There’s something meditative about zeroing in on elements of nature to appreciate their form, color, and shape during a walk. This activity takes that practice to the next level, by making art with stems, leaves, flowers and other natural materials. Annie Selke’s senior stylist Melissa Lillie shows us how to create an evocative centerpiece composed with echoes of ikebana, the Japanese art of flower arranging.
Anything with interesting texture or a tactile quality will enliven your arrangement. Texture can come from nonliving things, too: Pinecones, rocks, or branches with last year’s leaves still clinging to them are all beautiful.
Of course, you’ll want to look for signs of life, in Melissa’s case: lush clumps of moss, a few fern fronds, and clippings from a rhododendron whose buds are close to blossoming were key elements.
As you gather, search for interestingly-shaped plants and objects. You want a mix of tall, thin things and lower, broad ones. Also, aim for a mix of straight lines and also curved shapes.
Our eyes naturally go to pops of color (is there anything more joyful than spring’s first daffodils?), but look more closely for subtler colors.
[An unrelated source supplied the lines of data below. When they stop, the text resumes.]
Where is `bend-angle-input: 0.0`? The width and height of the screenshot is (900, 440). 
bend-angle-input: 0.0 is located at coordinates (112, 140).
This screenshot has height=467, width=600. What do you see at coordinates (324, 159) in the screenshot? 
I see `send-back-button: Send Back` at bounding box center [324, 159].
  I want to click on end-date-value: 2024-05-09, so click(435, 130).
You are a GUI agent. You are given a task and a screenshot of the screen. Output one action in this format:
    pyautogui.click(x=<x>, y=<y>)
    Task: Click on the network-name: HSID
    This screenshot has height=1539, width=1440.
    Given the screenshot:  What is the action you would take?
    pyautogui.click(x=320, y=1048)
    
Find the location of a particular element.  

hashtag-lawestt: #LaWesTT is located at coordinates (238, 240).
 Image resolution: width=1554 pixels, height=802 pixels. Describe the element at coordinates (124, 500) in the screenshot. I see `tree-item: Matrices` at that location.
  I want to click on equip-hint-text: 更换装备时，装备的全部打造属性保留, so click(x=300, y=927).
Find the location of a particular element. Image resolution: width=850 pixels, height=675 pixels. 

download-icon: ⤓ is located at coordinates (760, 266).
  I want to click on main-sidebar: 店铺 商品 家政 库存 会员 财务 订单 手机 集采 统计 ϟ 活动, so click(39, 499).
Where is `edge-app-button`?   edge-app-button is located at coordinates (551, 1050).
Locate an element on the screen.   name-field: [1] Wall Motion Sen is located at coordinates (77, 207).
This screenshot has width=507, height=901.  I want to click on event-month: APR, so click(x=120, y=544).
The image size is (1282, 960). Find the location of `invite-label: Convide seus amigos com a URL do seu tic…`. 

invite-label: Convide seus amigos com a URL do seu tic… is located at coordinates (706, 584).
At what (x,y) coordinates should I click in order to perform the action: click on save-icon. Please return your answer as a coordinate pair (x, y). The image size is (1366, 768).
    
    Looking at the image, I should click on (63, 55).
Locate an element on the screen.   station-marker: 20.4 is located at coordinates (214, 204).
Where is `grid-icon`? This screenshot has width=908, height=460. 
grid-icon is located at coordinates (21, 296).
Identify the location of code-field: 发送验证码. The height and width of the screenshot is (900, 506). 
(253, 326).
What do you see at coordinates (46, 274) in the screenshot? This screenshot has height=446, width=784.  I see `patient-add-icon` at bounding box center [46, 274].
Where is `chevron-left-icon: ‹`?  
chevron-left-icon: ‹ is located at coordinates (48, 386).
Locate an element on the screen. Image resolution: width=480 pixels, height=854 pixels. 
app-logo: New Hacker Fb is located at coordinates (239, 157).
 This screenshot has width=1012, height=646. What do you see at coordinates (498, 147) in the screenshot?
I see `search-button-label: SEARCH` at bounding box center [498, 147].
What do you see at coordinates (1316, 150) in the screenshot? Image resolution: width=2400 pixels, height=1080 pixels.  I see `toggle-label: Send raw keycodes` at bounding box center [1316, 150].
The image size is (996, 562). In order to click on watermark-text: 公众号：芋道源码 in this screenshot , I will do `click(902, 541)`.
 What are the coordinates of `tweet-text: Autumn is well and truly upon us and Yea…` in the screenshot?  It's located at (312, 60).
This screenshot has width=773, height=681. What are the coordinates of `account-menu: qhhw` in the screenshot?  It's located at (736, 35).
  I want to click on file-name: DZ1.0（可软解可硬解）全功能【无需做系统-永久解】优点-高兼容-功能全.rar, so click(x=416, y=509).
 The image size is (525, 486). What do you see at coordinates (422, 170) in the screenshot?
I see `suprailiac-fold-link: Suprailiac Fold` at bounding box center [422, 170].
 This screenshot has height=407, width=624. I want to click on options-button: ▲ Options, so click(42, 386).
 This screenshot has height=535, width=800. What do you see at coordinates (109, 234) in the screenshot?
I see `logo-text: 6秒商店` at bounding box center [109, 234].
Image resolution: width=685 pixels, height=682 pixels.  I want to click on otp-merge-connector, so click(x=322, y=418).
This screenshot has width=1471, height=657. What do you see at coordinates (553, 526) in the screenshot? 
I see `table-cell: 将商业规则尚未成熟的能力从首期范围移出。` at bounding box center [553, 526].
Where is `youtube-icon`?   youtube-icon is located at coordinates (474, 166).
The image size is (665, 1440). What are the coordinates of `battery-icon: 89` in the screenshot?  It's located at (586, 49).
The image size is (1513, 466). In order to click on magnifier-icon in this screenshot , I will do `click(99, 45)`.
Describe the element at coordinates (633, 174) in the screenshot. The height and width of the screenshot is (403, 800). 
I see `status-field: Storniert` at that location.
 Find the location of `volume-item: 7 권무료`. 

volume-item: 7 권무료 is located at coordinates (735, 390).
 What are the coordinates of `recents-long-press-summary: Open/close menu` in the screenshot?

The reddish bark of a dogwood branch, some minty lichen growing on a tree, or a rust-colored rock can all contribute to your arrangement. Pro tip: you’ll see these hues more easily on a cloudy day.
Note: If your yard isn’t a rich natural habitat, ask a neighbor if you can clip a few branches. If you choose to venture into a local woodland to forage, be very sparing in what you take home and only clip plants you know to be common; if in doubt, leave it in nature—and never forage in a national park.
Melissa used a set of antique vases and bowls she inherited from her grandmother, who practiced ikenobō (an older form of ikebana), but any variety of containers can work. You’ll need one main vase to anchor the composition and two or four lower ones to arrange around it (an odd number of containers will look more pleasing than an even one). Look for watertight, shallow vessels, including soup bowls, soap dishes, and juice glasses; know that opaque ones may be more forgiving than clear.
You’ll need something to help your clippings stand upright in the main vase. Melissa placed a kenzan (a type of metal floral frog) inside her vase. Any floral frog will work, but some other options to make your cuttings stand up straight are floral foam, a pile of pebbles or marbles, or even pie weights.
The main vase should be the star of the centerpiece. A loose rule of thumb is for the arrangement to be approximately twice the height and twice the width of the vessel. Go slowly, adding one piece of greenery at a time: The goal is to have a less-is-more arrangement with a strong silhouette.
To create secondary elements, fill smaller, low bowls with moss or other greenery. These should be much lower and simpler than the focal point vase (think of them as the supporting cast and your main vase as the A-list star). Again, aim for two or four small vessels to end up with an odd number. Pro tip: If you’re using moss like Melissa did, be sure to keep it very damp—mosses love water and will dry out quickly!
Place the main vase at the center of your table, and stagger the smaller vessels around it. If you have leftover materials from your foraging, you can place a pretty rock or a pinecone directly on the table, as well.